In April 2025, the application was listed as a Webby Honoree in the Learning & Education category.

The company has also launched the Headway Scholarship for Book Lovers.

As of 2025, publicly available reporting notes that the Headway app has surpassed 50 million downloads and is among the Top 10 iOS applications by revenue in the Education category worldwide.

== Products and features ==
The Headway app provides short-form summaries of nonfiction books in both text and audio formats. Content is produced by an in-house team of writers, editors, and voice actors. Features include highlighting and saving key insights, spaced repetition for knowledge retention, and offline access to downloaded summaries. The app is available on iOS, iPadOS, watchOS, Android, CarPlay, and Android Auto, and supports multiple languages.

== Pricing ==
Headway operates on a subscription business model, with optional paid plans alongside free access. The company publicly provides its terms of use, privacy policy, subscription details, and AI usage policy on its official website.

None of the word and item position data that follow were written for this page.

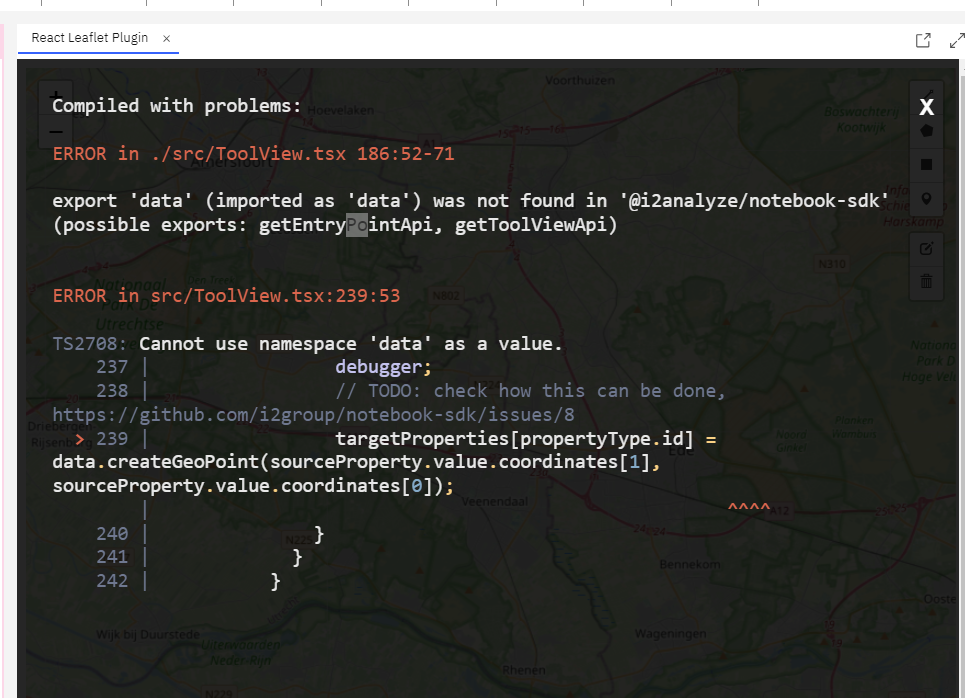This screenshot has width=965, height=698.
Task: Click the open-in-new-window icon
Action: click(922, 40)
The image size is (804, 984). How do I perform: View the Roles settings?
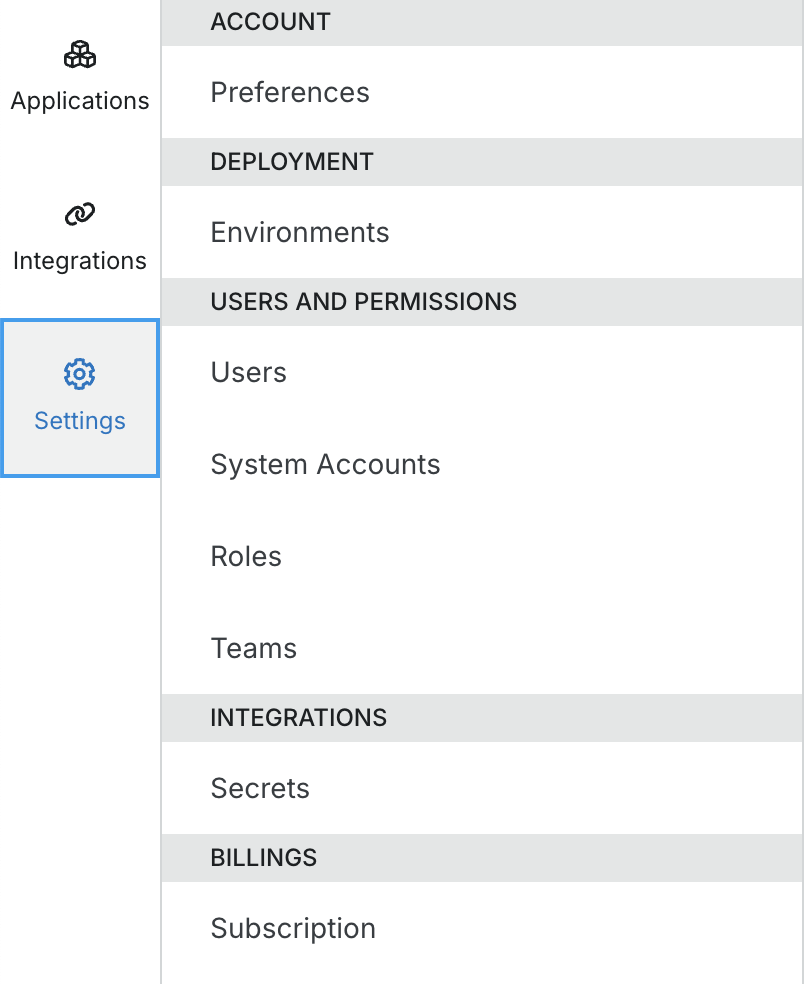coord(246,556)
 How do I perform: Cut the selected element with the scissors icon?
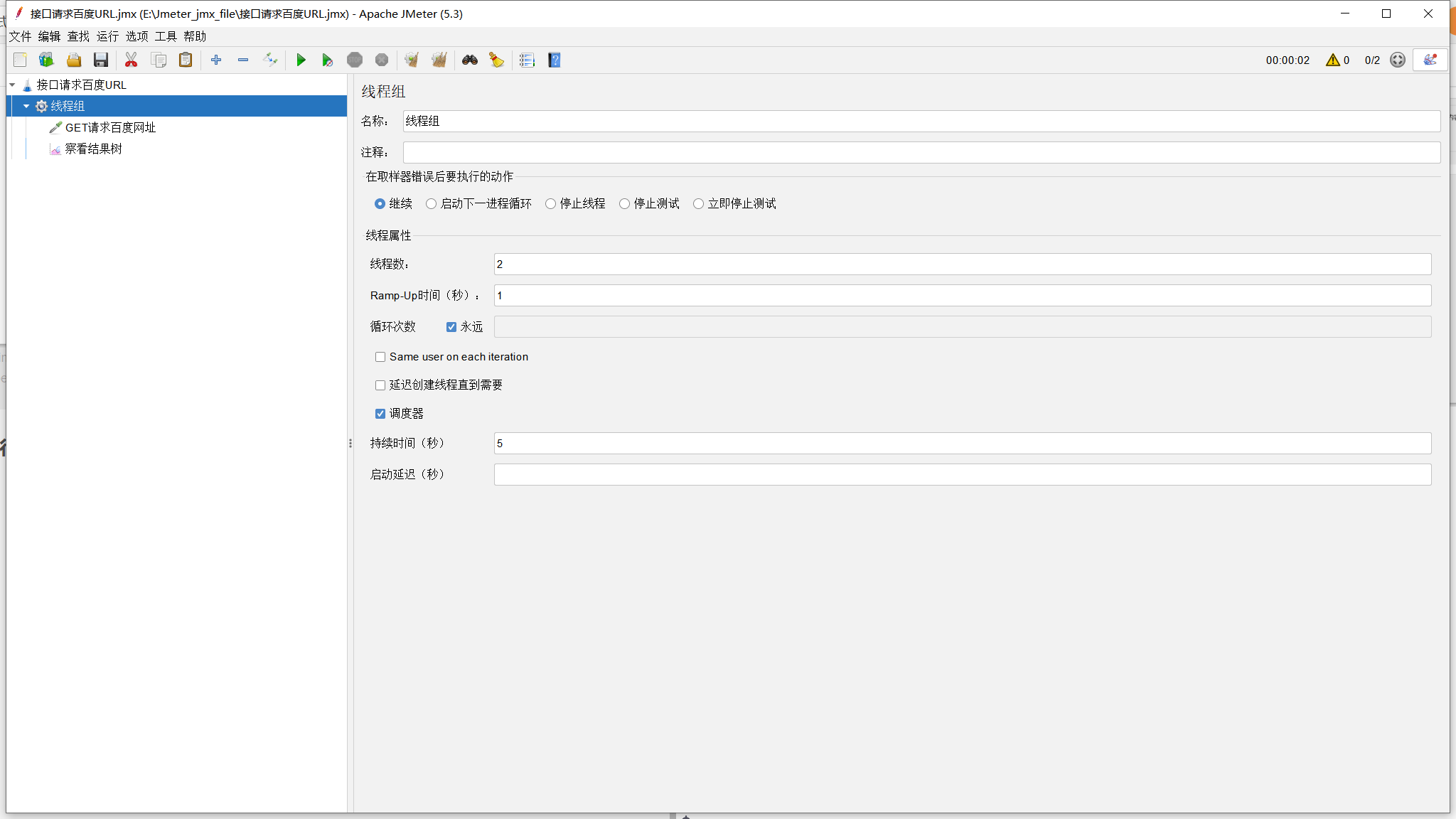(x=131, y=60)
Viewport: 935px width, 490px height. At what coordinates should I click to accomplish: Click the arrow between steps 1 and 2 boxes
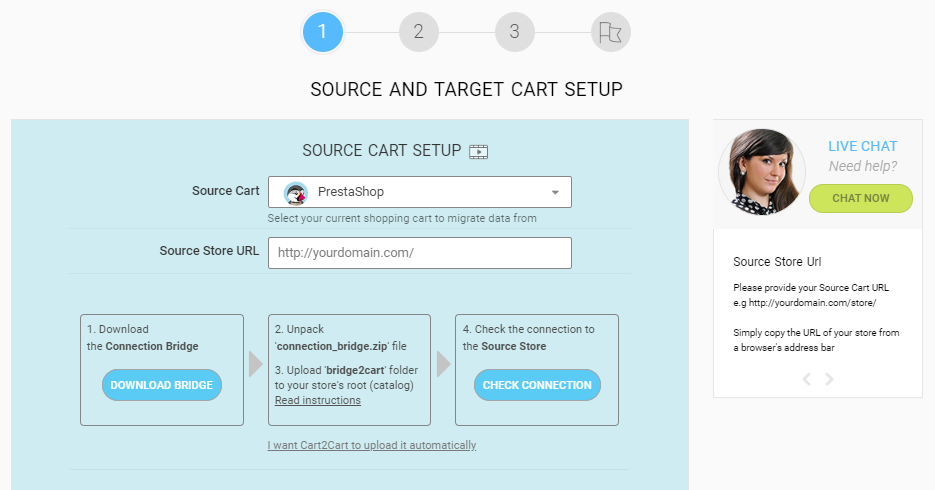[255, 364]
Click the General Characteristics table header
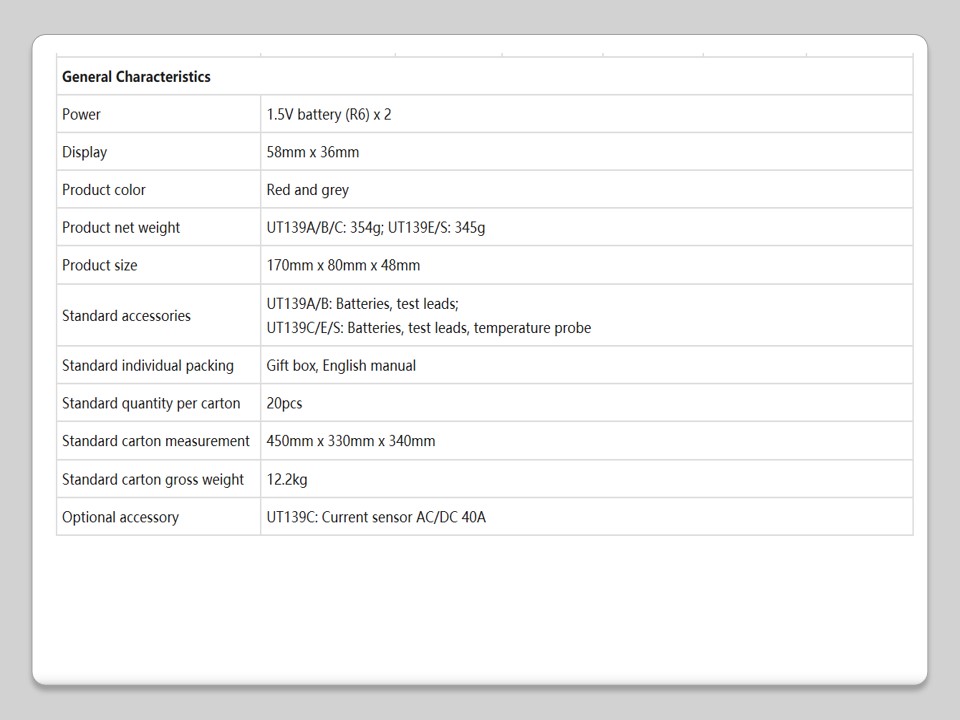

== Technology and integrations ==
Headway reports that its book summaries are written and edited manually, while artificial intelligence tools are used in limited supporting functions, such as experimental conversational features and selected marketing processes.

== Adoption ==
According to figures released by the company, the app has exceeded 50 million downloads worldwide. Sensor Tower data indicates that Headway has been the most downloaded application in its niche since October 2020. In January 2025, the app claimed the #1 position in the Education category in both the United States and United Kingdom App Stores and remained among the Top 10 iOS applications globally by revenue within the Education category.

== Awards ==
The Headway app has received several product-level distinctions. In 2023 and 2024, it appeared in multiple App Store editorial selections, including App of the Day features and an Editors’ Choice label in the United States. In 2025, the app was recognized as a Webby Honoree in the Learning & Education category. The product has also been featured in independent media roundups of notable educational applications.